DSC04695.jpegQuesta pagina è la nuova casa di due blog che alimentavo separatamente. E che erano rispettivamente: Frammenti. Appunti e pensieri sparsi da un diario di bordo e Pensieri sparsi. Riflessioni su temi vari, racconti e piccoli testi senza pretese.

Era diventato davvero troppo dispendioso in termini di tempi richiesti alimentarli entrambi, anche perchè nati per caso, mentre armeggiavo - ancora alle prime armi - per creare un blog, me li ero ritrovati ambedue, benchè la mia idea originaria fosse stata quella di averne uno solo. Infatti, non a caso, le loro intestazioni erano abbastanza simili: creatone uno - non ricordo quale dei due per primo - lo ho "perso" (per quanto strano ciò possa sembrare) e mi diedi alacremente da fare per ricrearne uno nuovo. Qualche tempo - nel frattempo ero divenuto più bravino - il blog perso me lo ritrovai).
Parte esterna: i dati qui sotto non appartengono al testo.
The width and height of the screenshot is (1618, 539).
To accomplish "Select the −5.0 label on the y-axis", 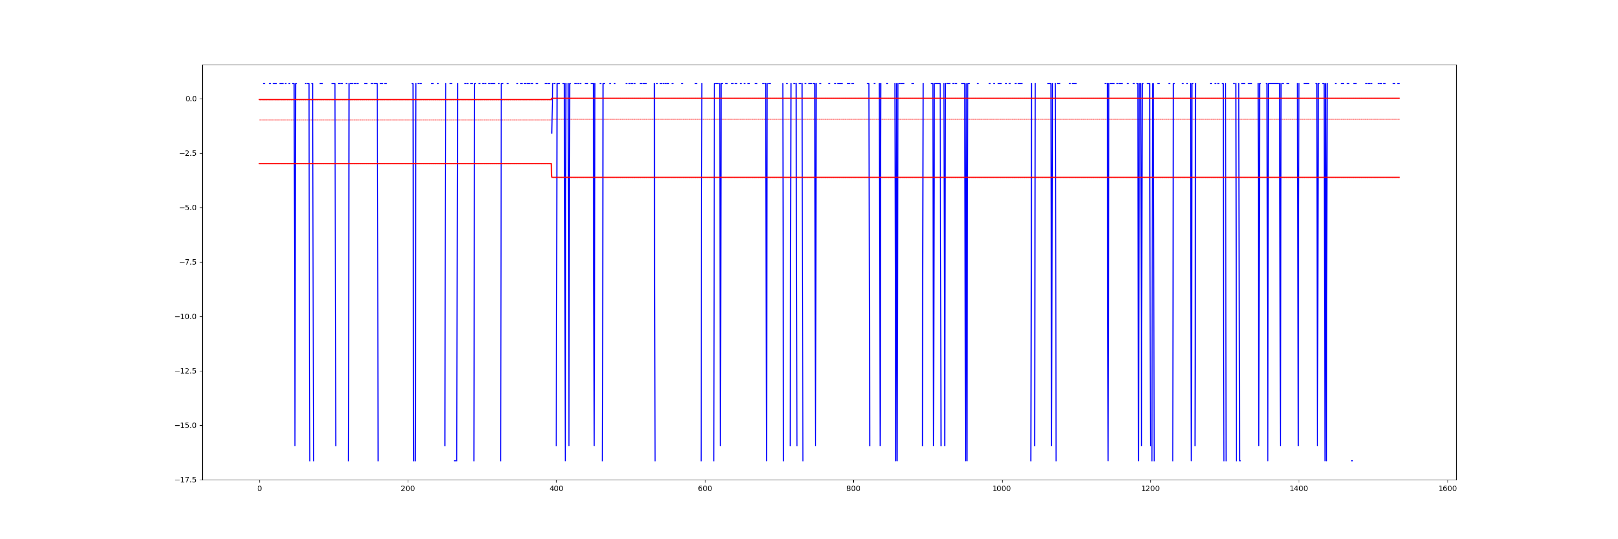I will pyautogui.click(x=188, y=208).
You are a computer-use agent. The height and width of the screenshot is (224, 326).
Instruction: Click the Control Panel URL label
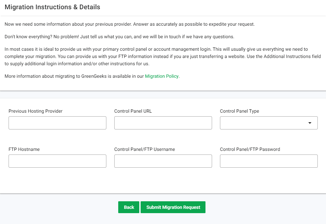click(x=133, y=111)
Ohibò! - dissi a me stesso - E ora cosa ne faccio?

La risposta più logica sarebbe stata: Disattiviamolo!. E invece...

Mi dissi: li tengo tutti e due. E così feci. E' stato bello finchè è durato...

Ma giocare su due tavoli - e sempre con la stessa effcienza - è molto complicato, ancora di più quando i tavoli diventano tre e poi quattro e via discorrendo....

Con overblog ho trovato una "casa" che mi sembra sicuramente più soddisfacente e così, dopo molte esitazioni, mi sono deciso a fare il grande passo del trasloco, non senza un certo dispiacere, perchè il cambiamento induce sempre un po' di malinconia e qualche nostalgia.

E quindi ora eccomi qua.

E quello che ho fatto - ciò mi consola molto - rimane là e chiunque se ha la curiosità può andare a dargli un'occhiata.